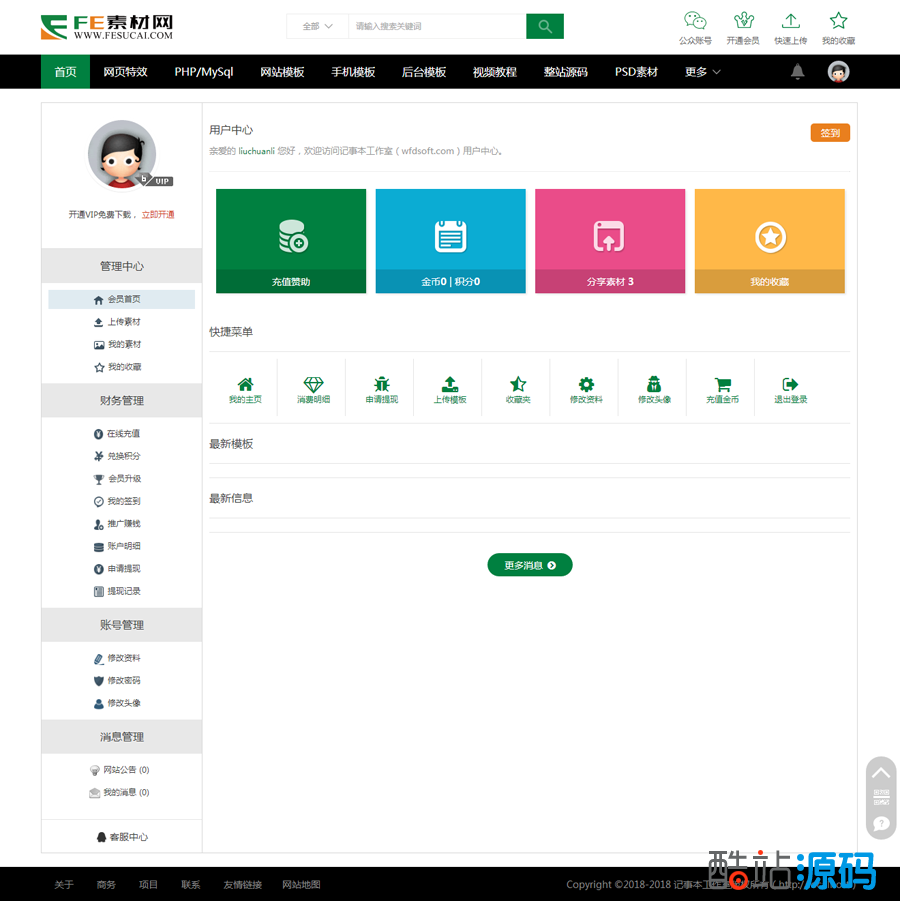Switch to PHP/MySql navigation tab
Screen dimensions: 900x901
pyautogui.click(x=204, y=72)
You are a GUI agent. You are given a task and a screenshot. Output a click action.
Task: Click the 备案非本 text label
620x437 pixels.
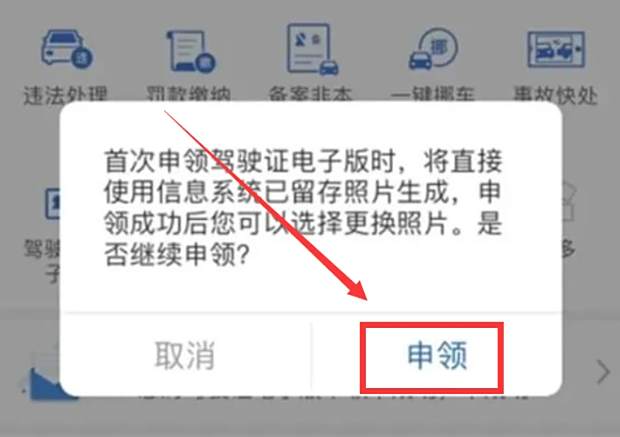pos(310,95)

▬▬▬▬▬▬

From the line containing "You are a GUI" down to the final line of the listing above, write out only those lines exactly as they are, minus the pictures.

You are a GUI agent. You are given a task and a screenshot. Output a click action.
Task: Click the 备案非本 text label
620x437 pixels.
pos(310,95)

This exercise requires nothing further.